何が何だかわかっていないハリーと、意識のないジニーをかばうようにして、おれはリドルの前に立ちふさがった。
リドルは貼り付けたような笑みを浮かべながら、さっきハリーが手放した杖を拾って、長い指でくるくるともてあそんだ。
「――五十年前は自分の手で、実体のない記憶となっている今回はジニーを操って、君は部屋を開いたんだね」
「……ちょっと待ってエドガー。じゃあ今までの事件は全部ジニーが起こしたことで、でもその背後にはリドルがいて……。

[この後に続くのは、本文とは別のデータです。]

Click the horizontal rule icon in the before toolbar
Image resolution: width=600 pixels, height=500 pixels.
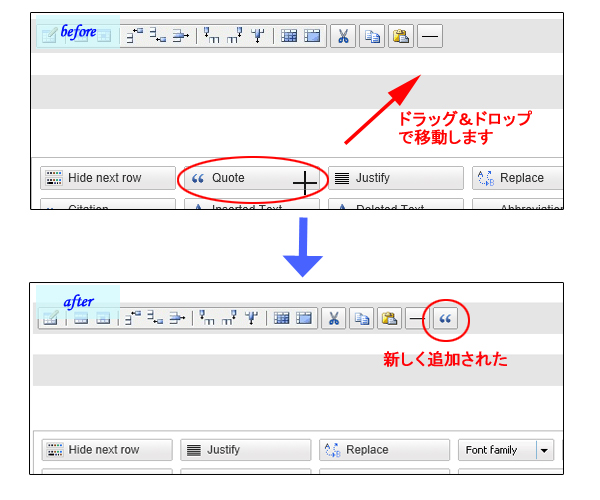[429, 36]
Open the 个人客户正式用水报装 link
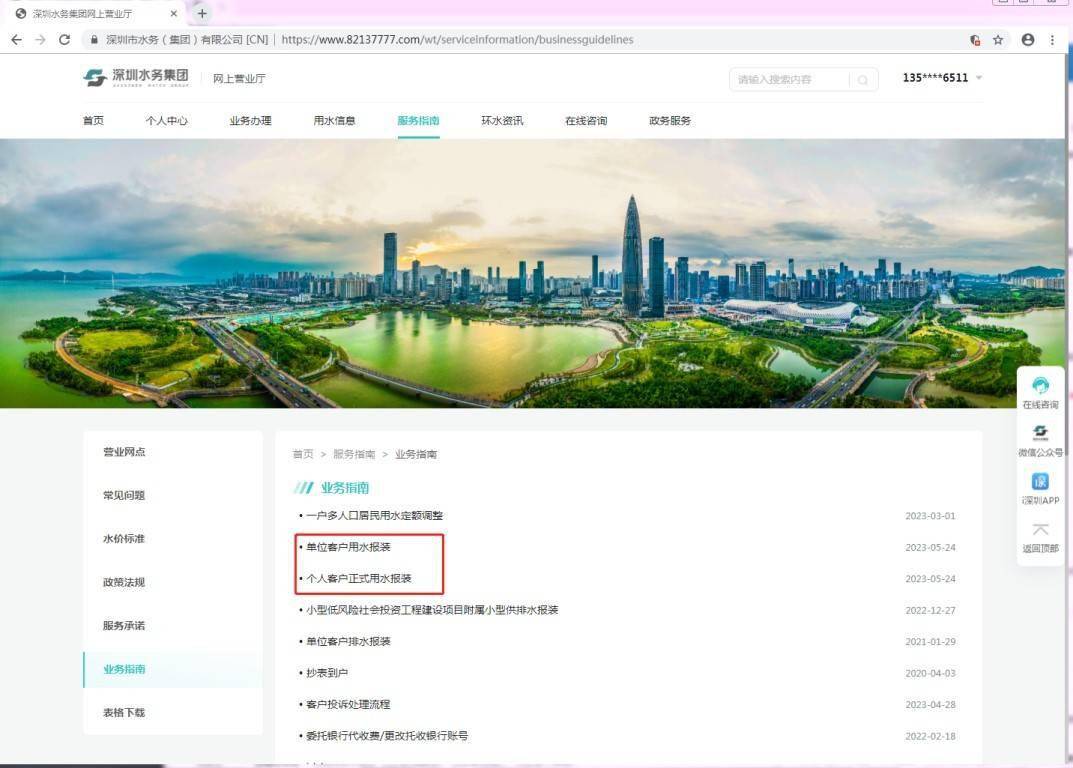Viewport: 1073px width, 768px height. click(358, 579)
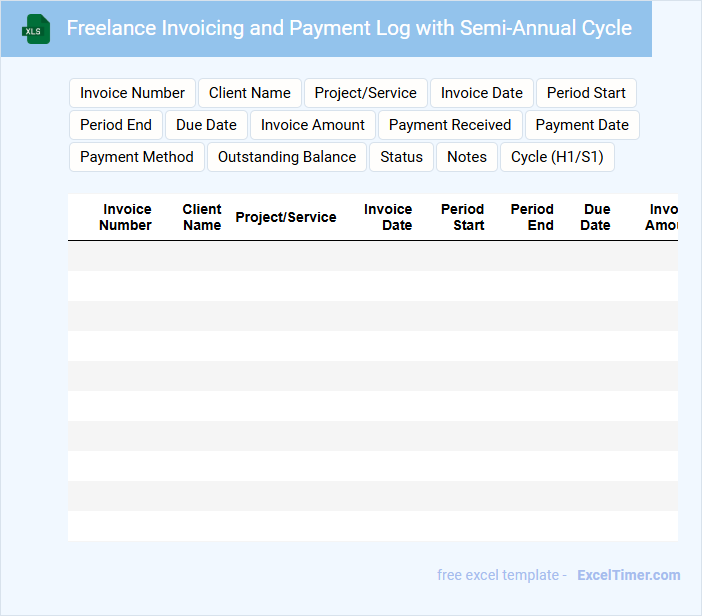
Task: Select the Invoice Date tag
Action: click(x=482, y=93)
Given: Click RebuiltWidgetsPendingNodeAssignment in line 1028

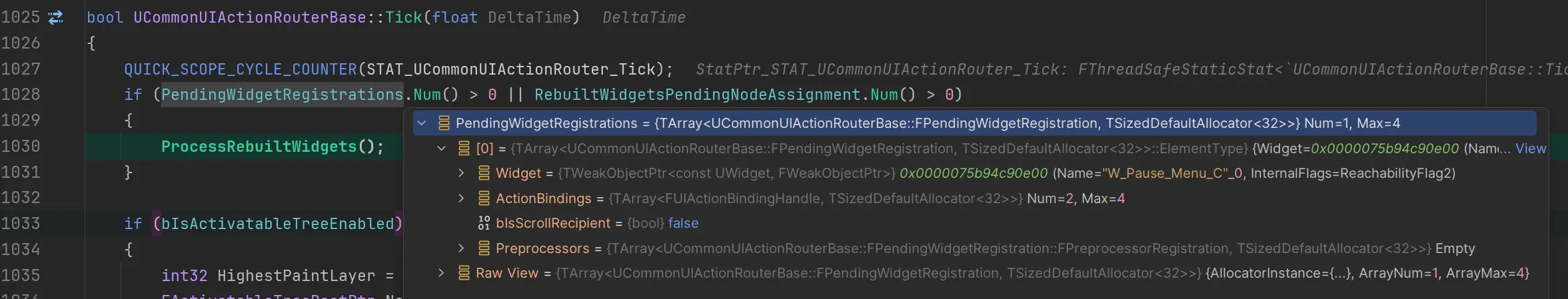Looking at the screenshot, I should coord(697,95).
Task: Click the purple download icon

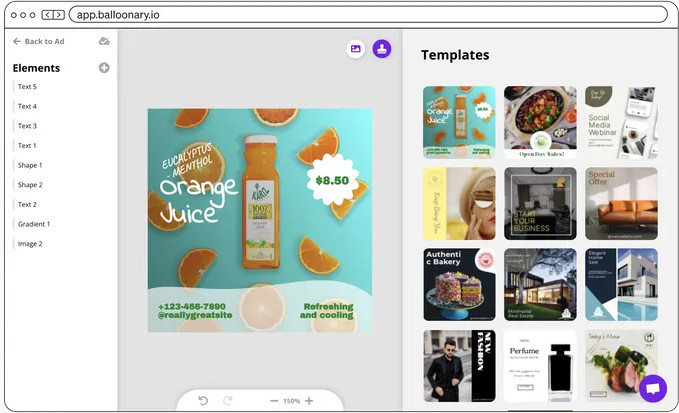Action: (382, 48)
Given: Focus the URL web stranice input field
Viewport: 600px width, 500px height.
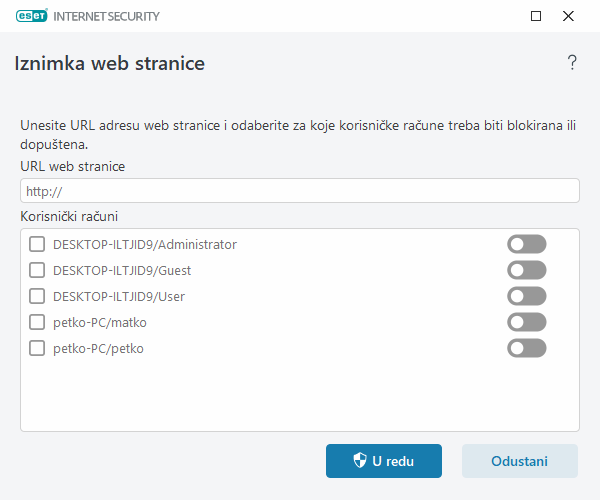Looking at the screenshot, I should [300, 191].
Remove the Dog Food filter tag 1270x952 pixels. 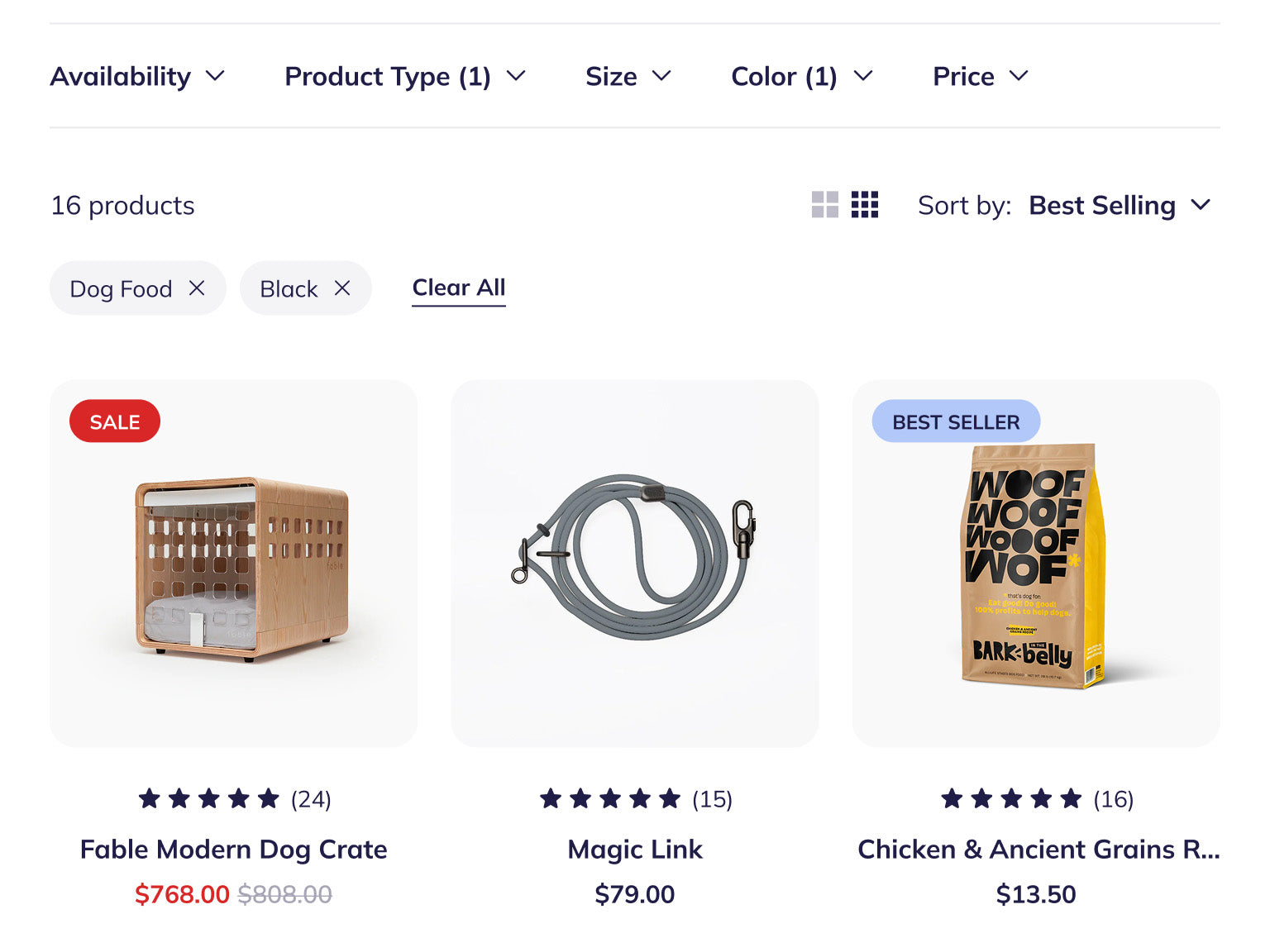(197, 288)
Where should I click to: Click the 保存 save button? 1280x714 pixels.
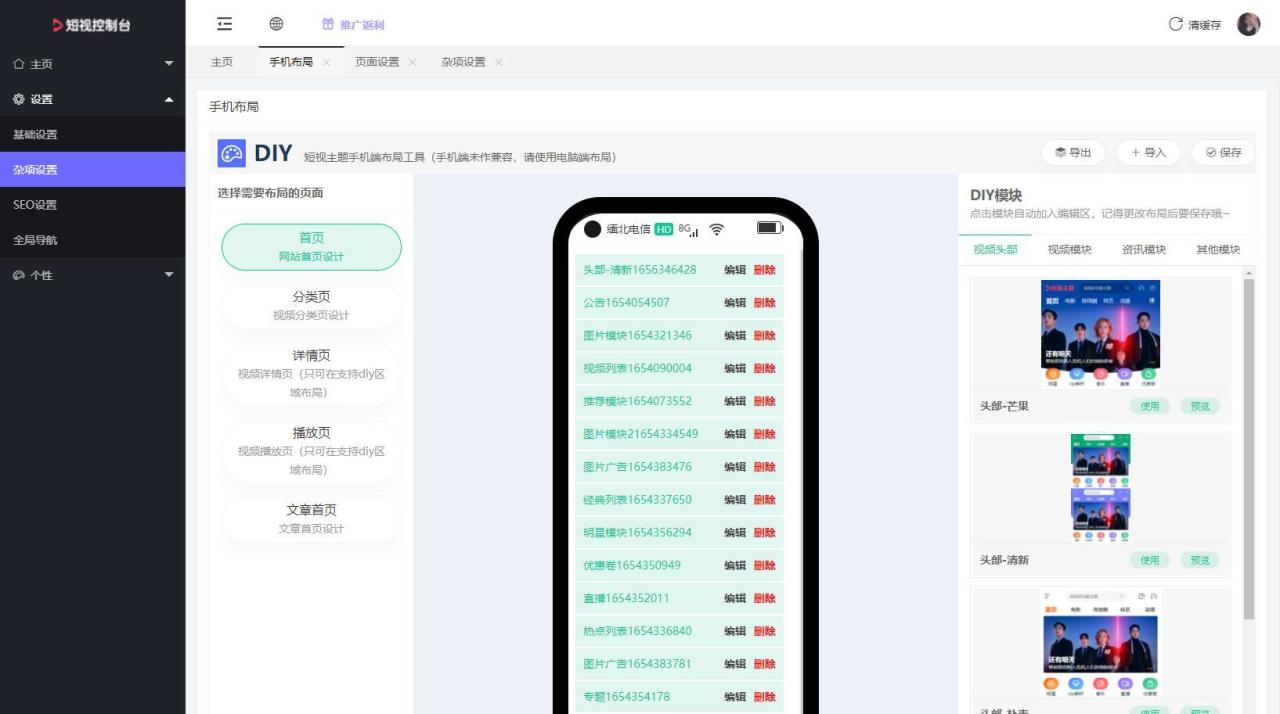pos(1222,152)
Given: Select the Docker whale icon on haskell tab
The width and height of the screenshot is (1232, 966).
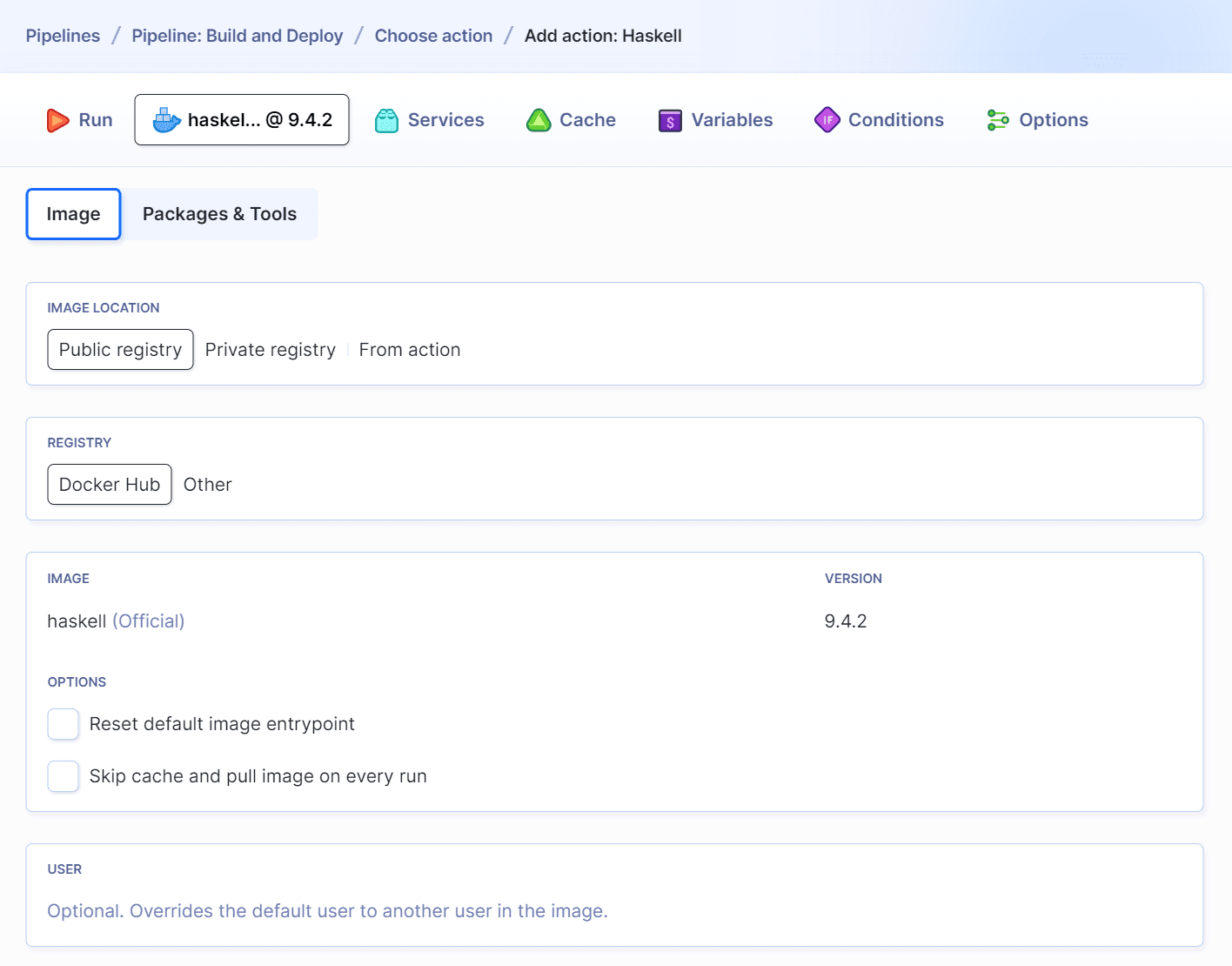Looking at the screenshot, I should (164, 120).
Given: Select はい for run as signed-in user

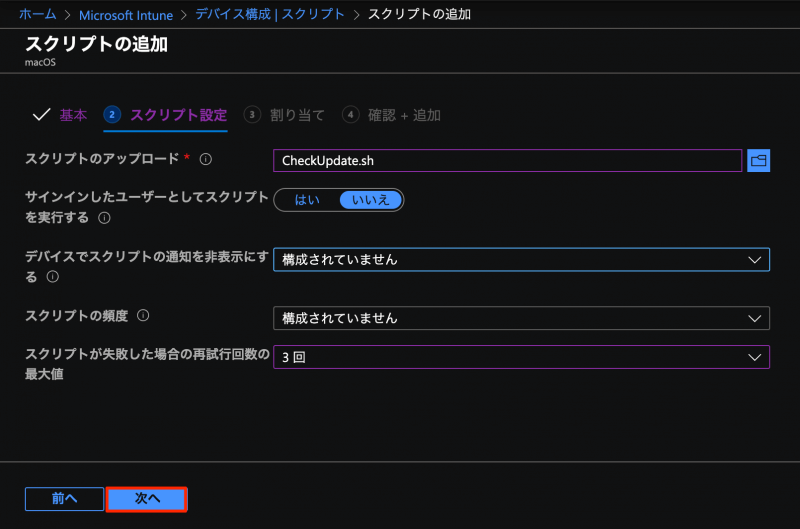Looking at the screenshot, I should (307, 200).
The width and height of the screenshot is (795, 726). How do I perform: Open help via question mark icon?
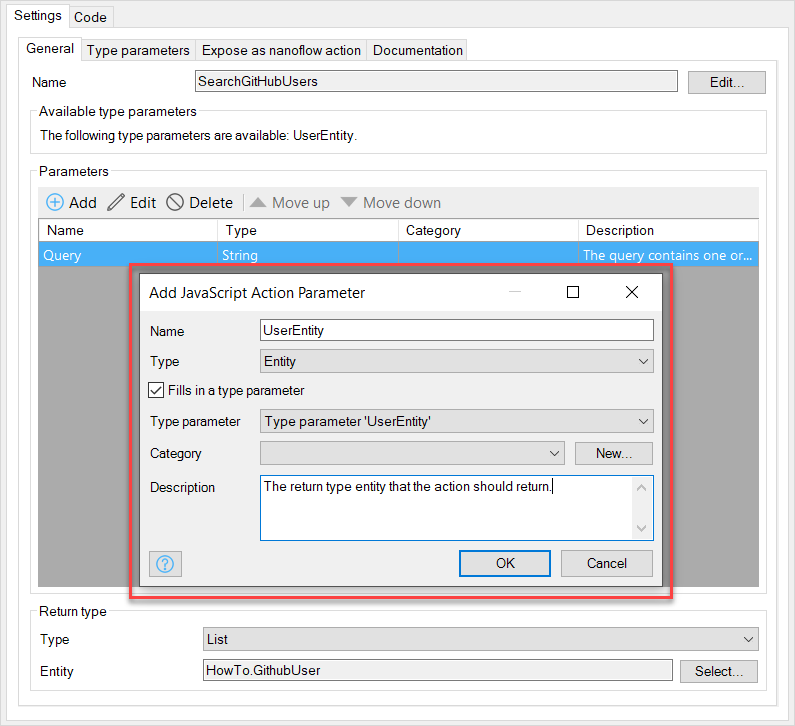coord(166,564)
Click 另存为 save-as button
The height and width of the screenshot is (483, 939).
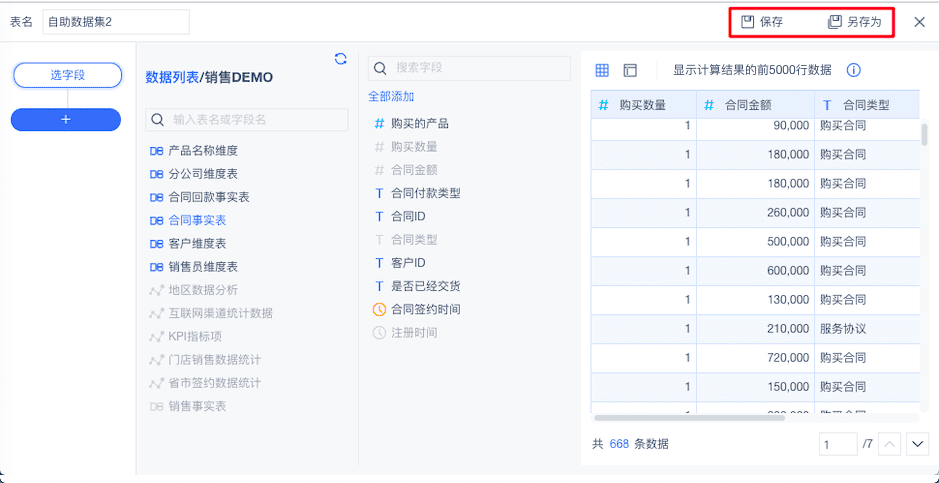(854, 22)
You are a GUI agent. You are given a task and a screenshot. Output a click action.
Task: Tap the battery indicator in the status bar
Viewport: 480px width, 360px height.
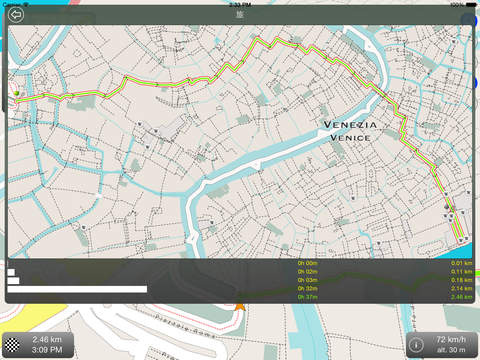point(471,5)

ええと、つまり継承者はリドルってこと?」
「そういうこと」
リドルは杖をいじるのをやめて、にこりと微笑んだ。
「及第点だ。君たちの頭脳を称えて、僕がどうやってジニーを操ったか教えてあげよう」
リドルは楽しそうに、歌うように語り出した。
ジニーはふとした事で手に入れた日記に、様々な悩みや心配事を何か月と書き綴った。それに対してリドルは同情し、親身になって返事を書いた。そうやって彼女が自分の心を打ち明けることで、彼女自身の魂を日記に注ぎ込んでしまったのだ。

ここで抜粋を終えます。